▶ **Problem to solve**
Of all the lines in the records below, copy only those that contain the string "password".

Collected data entries
+ + +

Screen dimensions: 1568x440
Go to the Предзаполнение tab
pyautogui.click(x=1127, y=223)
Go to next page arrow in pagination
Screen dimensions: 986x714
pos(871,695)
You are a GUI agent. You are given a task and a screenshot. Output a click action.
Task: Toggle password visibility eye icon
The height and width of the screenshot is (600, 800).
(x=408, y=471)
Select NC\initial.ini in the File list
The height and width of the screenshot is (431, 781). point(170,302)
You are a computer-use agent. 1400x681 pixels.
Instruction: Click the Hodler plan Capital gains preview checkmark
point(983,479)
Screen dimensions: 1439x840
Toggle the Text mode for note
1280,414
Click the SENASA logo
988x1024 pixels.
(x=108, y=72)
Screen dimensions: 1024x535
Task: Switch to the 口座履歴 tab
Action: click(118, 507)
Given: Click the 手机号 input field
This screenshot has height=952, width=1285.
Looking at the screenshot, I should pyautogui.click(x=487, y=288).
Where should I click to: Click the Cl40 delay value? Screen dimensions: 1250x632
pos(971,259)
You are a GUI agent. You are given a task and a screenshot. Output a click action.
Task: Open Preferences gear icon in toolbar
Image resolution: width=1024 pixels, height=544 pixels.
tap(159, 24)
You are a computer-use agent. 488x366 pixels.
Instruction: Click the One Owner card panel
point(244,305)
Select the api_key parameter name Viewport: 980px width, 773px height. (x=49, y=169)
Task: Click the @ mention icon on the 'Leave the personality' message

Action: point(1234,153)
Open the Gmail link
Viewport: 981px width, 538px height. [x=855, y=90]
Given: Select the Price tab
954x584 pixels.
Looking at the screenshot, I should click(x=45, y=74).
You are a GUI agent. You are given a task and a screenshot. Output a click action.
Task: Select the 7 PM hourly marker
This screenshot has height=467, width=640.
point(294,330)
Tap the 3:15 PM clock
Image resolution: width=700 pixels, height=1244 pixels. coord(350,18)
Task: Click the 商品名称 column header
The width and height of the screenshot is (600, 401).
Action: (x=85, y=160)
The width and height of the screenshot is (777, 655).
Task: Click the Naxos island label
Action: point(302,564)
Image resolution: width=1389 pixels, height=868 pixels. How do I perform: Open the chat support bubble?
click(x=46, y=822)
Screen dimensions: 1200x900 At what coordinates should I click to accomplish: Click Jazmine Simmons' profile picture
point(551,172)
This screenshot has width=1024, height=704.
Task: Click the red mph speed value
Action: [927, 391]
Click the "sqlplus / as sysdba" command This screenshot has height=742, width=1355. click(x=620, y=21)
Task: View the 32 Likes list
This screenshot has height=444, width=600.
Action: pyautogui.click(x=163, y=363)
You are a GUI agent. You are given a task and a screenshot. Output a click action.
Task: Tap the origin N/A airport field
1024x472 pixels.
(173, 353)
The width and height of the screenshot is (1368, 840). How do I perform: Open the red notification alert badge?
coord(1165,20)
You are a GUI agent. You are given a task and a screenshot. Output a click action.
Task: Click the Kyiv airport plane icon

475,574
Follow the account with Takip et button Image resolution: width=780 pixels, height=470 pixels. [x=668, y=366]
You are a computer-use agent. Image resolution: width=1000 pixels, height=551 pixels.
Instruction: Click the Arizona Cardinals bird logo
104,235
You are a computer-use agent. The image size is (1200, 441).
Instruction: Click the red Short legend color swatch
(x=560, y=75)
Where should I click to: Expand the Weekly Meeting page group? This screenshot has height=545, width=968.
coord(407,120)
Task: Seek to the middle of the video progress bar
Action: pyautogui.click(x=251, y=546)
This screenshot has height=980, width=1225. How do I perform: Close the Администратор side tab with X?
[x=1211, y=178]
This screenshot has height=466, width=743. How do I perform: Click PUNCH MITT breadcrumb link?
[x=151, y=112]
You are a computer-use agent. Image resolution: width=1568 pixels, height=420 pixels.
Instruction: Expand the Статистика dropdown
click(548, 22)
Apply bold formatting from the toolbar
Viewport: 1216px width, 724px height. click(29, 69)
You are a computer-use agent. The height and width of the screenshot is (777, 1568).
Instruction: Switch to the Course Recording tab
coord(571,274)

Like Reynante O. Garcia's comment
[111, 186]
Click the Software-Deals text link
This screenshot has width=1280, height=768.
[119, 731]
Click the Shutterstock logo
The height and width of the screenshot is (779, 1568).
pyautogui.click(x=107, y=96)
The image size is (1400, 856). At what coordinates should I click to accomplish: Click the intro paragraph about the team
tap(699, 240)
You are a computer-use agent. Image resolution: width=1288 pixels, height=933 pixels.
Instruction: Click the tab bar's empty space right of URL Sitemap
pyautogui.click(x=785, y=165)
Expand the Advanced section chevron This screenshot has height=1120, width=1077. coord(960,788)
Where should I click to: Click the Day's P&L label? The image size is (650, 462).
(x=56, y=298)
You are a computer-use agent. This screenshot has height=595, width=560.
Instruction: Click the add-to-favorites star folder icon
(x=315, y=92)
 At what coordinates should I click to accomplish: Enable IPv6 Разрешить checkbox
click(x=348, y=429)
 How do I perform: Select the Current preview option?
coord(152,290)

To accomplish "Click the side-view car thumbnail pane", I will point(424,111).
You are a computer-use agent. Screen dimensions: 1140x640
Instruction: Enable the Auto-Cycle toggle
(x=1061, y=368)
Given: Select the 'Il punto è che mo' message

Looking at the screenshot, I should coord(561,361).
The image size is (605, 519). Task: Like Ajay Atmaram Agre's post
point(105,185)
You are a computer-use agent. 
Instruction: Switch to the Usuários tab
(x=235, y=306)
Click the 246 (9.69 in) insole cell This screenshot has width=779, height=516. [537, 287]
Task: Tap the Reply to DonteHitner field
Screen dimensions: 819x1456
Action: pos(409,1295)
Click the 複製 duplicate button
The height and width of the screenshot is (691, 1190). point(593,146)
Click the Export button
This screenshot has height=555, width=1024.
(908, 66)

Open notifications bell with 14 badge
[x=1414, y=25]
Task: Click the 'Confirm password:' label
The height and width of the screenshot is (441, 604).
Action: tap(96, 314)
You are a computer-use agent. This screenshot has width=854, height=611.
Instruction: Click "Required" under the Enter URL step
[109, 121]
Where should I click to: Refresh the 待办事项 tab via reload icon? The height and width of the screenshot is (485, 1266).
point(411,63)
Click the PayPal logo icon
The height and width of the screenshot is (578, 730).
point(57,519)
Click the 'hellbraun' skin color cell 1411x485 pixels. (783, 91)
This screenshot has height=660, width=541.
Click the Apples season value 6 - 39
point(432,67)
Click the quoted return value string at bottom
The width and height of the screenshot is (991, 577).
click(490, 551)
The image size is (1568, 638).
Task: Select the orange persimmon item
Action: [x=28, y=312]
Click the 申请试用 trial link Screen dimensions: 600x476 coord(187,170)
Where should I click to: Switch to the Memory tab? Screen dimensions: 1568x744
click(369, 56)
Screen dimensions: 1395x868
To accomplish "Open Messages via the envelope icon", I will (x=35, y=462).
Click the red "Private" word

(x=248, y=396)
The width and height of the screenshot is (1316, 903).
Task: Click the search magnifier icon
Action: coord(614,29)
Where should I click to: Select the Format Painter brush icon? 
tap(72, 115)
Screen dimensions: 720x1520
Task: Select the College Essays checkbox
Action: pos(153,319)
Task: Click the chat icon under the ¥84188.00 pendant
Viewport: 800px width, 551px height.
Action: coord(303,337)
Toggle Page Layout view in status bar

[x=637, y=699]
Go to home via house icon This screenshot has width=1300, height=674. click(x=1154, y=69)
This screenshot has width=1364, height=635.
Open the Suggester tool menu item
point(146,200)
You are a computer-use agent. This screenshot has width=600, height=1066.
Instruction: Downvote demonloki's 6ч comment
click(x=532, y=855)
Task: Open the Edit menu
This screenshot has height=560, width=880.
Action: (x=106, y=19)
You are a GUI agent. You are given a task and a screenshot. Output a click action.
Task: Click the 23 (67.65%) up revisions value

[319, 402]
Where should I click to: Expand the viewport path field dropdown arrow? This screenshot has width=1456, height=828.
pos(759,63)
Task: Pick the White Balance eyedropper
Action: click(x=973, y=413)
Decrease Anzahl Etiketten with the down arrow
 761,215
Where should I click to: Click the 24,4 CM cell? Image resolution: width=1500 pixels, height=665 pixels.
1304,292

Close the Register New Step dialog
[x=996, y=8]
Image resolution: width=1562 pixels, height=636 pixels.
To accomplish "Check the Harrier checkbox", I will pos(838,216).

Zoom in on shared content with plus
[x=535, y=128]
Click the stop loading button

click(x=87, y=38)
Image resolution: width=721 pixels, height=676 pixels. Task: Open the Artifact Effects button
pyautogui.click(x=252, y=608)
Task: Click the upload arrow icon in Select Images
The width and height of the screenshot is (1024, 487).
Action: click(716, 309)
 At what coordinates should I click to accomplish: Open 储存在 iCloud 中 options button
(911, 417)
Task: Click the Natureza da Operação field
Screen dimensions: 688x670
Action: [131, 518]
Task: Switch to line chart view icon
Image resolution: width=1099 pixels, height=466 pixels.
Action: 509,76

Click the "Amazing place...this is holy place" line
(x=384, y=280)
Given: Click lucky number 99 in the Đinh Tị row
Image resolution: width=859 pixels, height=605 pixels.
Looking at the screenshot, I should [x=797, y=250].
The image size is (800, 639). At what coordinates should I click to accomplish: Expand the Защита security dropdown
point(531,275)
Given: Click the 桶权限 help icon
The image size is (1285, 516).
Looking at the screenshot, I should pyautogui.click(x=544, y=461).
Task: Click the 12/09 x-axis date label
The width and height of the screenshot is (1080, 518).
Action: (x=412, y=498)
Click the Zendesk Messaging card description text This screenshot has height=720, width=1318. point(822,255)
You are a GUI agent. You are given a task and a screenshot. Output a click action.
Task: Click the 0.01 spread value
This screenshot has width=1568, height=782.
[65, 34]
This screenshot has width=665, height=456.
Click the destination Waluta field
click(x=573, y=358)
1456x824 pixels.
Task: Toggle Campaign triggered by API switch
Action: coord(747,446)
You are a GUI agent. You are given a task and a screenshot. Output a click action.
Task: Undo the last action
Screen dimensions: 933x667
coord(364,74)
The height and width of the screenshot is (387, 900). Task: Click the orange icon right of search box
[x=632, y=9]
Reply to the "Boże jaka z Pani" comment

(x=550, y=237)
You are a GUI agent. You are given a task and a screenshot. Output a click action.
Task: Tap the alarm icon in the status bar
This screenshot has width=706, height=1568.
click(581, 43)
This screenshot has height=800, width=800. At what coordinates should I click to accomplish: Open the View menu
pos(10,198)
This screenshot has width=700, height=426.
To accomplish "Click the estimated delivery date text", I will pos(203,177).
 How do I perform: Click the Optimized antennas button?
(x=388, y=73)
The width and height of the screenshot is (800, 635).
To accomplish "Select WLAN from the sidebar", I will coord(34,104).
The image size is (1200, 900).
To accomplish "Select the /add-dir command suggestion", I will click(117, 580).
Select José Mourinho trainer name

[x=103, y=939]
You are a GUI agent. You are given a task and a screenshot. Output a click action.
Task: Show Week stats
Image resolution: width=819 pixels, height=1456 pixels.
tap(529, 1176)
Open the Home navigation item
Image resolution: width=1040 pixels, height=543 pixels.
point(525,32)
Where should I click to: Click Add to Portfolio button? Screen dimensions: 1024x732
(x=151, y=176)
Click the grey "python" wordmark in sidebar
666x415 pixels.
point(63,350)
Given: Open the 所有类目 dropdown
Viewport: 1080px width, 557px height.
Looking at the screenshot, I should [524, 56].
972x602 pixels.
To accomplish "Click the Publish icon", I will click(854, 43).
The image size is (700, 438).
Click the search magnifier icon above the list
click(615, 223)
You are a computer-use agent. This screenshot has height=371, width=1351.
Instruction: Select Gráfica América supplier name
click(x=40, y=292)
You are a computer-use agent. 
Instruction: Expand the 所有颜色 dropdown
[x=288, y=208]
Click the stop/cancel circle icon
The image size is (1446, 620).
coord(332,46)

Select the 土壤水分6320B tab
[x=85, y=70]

+ + +

▶ **Written answer**
Task: Toggle password visibility eye icon
Task: Click the 'Confirm password:' label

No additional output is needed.